Protection by the fleet of the United States. In the proposed situation the merchant vessel of State Y which is neutral requests protection from the fleet of the United States which is belligerent. The commanding officer replies that he has no authority to afford this protection. To afford such protection would usually be outside the competence of a naval officer unless instructed or acting under treaty provisions. If the United States fleet should afford protection the act would be of the nature of belligerent convoy. A neutral vessel which accepts belligerent convoy loses her neutral character according to the present general consensus of opinion.

The neutral vessel may not itself resist visit and search, but by sailing under the protection of a belligerent there is on the part of the neutral vessel a constructive resistance which would make the vessel liable to condemnation even though otherwise innocent. It is not to be inferred that any action which the United States fleet might take in pursuing the enemy in the neighborhood or in attempting to prevent interference with commerce if in the nature of the prosecution of the war and not simply an act of convoy, would necessarily involve the merchant

vessel in any liability. As the merchant vessel might become liable to more severe treatment if accorded protection by the United States fleet and as the United States fleet could attack the enemy, in any case, if deemed at the time a proper military movement there would seem to be nothing to be gained for the United States fleet or for the merchant vessel in extending the protection requested.

Relation of State Y.-The capture of the merchant vessel of State Y which is carrying goods of the nature of conditional contraband to Habana would, as has been shown, not be justified under the provisions of the Declaration of London, which is assumed to be binding, unless Habana is regarded as a belligerent port when the United States is at war. As Cuba is an independent State in the family of nations, and as it has not made any alliance which makes it a party to a war in which the United States is involved, Cuba's relations would be those of a neutral State and Habana would be a neutral port.

Résumé. From the consideration of the nature of leased territory it is seen that the belligerency of the lease-holding State does not affect the relations of the State which grants the lease except so far as is stated in the lease.

The jurisdiction over the leased territory is determined by the terms of the lease. A protecting State may go to war without involving the State protected in hostilities. The relations between the United States and Cuba are such that Cuba may remain neutral in a war to which the United States is a party in the same manner as Mexico might remain neutral.
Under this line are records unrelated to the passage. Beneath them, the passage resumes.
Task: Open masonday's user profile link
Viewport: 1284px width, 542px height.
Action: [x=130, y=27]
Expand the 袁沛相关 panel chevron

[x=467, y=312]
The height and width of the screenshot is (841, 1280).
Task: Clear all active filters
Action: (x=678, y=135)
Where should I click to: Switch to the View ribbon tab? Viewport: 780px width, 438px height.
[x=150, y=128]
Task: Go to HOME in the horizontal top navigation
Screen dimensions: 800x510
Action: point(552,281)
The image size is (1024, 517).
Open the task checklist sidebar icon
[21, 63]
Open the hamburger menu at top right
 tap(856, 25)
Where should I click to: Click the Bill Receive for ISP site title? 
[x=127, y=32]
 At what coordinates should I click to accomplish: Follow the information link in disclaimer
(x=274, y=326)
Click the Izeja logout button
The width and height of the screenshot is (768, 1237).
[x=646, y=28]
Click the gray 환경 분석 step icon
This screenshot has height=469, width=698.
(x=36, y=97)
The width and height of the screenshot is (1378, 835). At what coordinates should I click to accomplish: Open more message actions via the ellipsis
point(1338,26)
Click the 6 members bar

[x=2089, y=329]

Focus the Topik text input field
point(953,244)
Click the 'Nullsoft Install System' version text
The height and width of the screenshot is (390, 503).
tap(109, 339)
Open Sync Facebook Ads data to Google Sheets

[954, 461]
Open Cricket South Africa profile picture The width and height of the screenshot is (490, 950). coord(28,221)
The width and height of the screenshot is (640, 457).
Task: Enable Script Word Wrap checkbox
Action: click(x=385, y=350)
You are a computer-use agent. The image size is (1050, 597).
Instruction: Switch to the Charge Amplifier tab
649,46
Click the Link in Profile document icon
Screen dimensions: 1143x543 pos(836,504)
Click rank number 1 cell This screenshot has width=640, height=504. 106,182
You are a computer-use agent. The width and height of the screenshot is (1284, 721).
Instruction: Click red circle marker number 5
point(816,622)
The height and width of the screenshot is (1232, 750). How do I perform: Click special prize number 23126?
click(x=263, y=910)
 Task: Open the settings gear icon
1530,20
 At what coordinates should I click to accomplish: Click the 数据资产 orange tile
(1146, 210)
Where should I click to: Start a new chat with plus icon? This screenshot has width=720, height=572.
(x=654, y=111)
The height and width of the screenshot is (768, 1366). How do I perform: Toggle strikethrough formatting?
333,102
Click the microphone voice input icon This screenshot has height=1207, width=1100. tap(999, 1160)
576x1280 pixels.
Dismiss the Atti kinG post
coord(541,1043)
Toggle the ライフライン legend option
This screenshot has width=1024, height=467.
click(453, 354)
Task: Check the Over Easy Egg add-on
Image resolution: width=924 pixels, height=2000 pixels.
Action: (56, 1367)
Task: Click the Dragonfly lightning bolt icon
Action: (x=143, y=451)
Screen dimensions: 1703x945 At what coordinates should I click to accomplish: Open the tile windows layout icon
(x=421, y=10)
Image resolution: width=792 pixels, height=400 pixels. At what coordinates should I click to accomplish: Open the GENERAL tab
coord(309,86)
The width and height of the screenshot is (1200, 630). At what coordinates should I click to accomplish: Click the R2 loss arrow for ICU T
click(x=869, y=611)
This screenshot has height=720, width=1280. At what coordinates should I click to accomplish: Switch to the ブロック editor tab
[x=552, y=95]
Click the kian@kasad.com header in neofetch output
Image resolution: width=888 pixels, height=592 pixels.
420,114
The mere fact of proximity to the United States would in both cases make necessary somewhat greater care in the preservation of neutrality. Conditional contraband would not, under the declaration of London, when bound for a neutral port on a neutral vessel be liable to capture. The extension of protection to a neutral merchant vessel by a belligerent war vessel would make an innocent merchant vessel liable to penalty. It would be best to allow the neutral State to protect its own merchant, ves

sels and the interest of all States not engaged in the war would tend to cause the belligerents to respect neutral rights.

SOLUTION.

Habana is not a hostile destination when the United States and State X are at war and other States are neutral.

The position taken by the commanding officer of the fleet of the United States is correct.